Written by Max Röhrbein-Kling and Johannes Kuhlmann
When we started working on the Android release of Galaxy on Fire 3 - Manticore, our goal was for everyone to be able to enjoy the same visual fidelity, no matter if playing on Android or iOS. On iOS, we were already using Metal to render the game. This helped us to push a lot of draw calls. We therefore decided to add Vulkan support to our in-house game engine, the ABYSS® Engine, and render our game with Vulkan on Android.
Vulkan was and still is quite a young API. It is the latest addition to the family of low-level graphics APIs that make rendering 3D graphics more efficient. We are not going to go into detail on all the advantages and features Vulkan has to offer. Instead we will focus on our experience with bringing our game to Vulkan in general and with Android as the target platform in particular.
While there is a lot of high-quality content out there, you will not find too many first-hand reports on what actually happened to game developers or engine developers brave enough to go down the Vulkan rabbit hole.

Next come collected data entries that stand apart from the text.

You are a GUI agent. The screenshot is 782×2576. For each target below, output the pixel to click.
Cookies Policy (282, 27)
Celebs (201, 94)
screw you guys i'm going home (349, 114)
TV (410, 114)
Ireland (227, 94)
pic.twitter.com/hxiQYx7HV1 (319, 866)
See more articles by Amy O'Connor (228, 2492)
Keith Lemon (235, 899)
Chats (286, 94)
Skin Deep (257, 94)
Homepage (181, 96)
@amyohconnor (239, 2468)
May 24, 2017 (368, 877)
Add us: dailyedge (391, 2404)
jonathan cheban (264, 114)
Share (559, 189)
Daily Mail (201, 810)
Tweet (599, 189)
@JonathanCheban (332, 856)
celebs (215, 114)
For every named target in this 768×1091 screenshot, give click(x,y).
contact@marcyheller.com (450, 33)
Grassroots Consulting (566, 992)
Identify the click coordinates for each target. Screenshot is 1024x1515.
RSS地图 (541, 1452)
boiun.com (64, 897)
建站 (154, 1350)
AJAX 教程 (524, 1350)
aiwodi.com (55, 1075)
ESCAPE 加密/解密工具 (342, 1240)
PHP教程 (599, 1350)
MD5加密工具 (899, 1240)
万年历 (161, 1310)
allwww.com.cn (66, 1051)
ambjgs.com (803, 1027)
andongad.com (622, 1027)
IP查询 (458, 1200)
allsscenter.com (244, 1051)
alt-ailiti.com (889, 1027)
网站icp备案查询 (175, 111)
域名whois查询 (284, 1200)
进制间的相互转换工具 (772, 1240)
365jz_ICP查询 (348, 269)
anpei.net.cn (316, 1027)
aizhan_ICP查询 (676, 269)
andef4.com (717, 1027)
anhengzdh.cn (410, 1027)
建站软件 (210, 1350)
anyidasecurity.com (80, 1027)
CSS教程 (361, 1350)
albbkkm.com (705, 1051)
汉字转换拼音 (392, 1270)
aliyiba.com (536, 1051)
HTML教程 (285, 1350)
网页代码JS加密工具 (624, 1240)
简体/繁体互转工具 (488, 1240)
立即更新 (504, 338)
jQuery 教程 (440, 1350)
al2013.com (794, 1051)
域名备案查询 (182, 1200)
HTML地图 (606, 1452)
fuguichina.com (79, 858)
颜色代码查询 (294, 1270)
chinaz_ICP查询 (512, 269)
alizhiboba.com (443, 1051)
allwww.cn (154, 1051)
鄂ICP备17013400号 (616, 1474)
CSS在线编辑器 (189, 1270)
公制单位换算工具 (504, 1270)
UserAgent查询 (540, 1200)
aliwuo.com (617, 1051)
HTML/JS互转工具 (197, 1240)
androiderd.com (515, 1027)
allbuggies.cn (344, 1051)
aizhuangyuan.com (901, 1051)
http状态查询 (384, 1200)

So, in this series of blog posts, we will mainly focus on the most interesting aspects of our implementation, before we shift over to the learnings we made along the way.
There will be five separate posts:
- Introduction and Fundamentals (this post)
- Handling Resources and Assets
- What We have Learned
- Vulkan on Android
- Stats & Summary
As a disclaimer, the main objective of our Vulkan renderer was to ship a game. That means it is more pragmatic than perfected. Also, we have mainly done what worked for us. We have not used any fancy stuff like custom allocators, parallel command generation, reusing command buffers and so on. We do believe, though, that our implementation is still reasonably versatile and well done.
So, for the first post, let us talk about some of the most interesting aspects of our Vulkan renderer implementation.
DescriptorSets are rather unique to Vulkan as there is nothing like it in, for example, Metal. A DescriptorSet is basically a group of bindings that is used to get your data into shaders. To get your uniform/constant values and textures in there, you must update these DescriptorSets. The tricky thing is you cannot update them while they are in use. And, being in use here factors in the CPU (your code as well as the driver's) and the GPU. You can only update a DescriptorSet when the GPU does not need it anymore, i.e. it has finished rendering.
So, in order to update DescriptorSets (using
vkUpdateDescriptorSets()) and reuse them once you they can be reused, you would need to do a lot of tracking and management. We have ended up with two different solutions for uniforms and textures that solve this problem for us.
For uniforms, we use dynamic buffer offsets (
VK_DESCRIPTOR_TYPE_UNIFORM_BUFFER_DYNAMIC). This way we can have one DescriptorSet per shader that we can reuse each time the shader is used for rendering. It has to be one per shader as the layout/bindings in the DescriptorSet depend on the uniforms declared in the shader. The dynamic offset removes the need for us to update the DescriptorSets per frame, but forces us to put all uniform data into a single buffer. This buffer needs to be large enough to fit the entirety of uniform data for however many frames we have simultaneously in the pipeline (again, CPU and GPU pipelines combined).
The texture bindings highlighted a homemade problem for us: our renderer interface allows us to render any model (mesh + shader) with arbitrary textures. As a result, the Vulkan renderer needed to be able to deal with objects changing textures every frame, even if that feature is not used all too often.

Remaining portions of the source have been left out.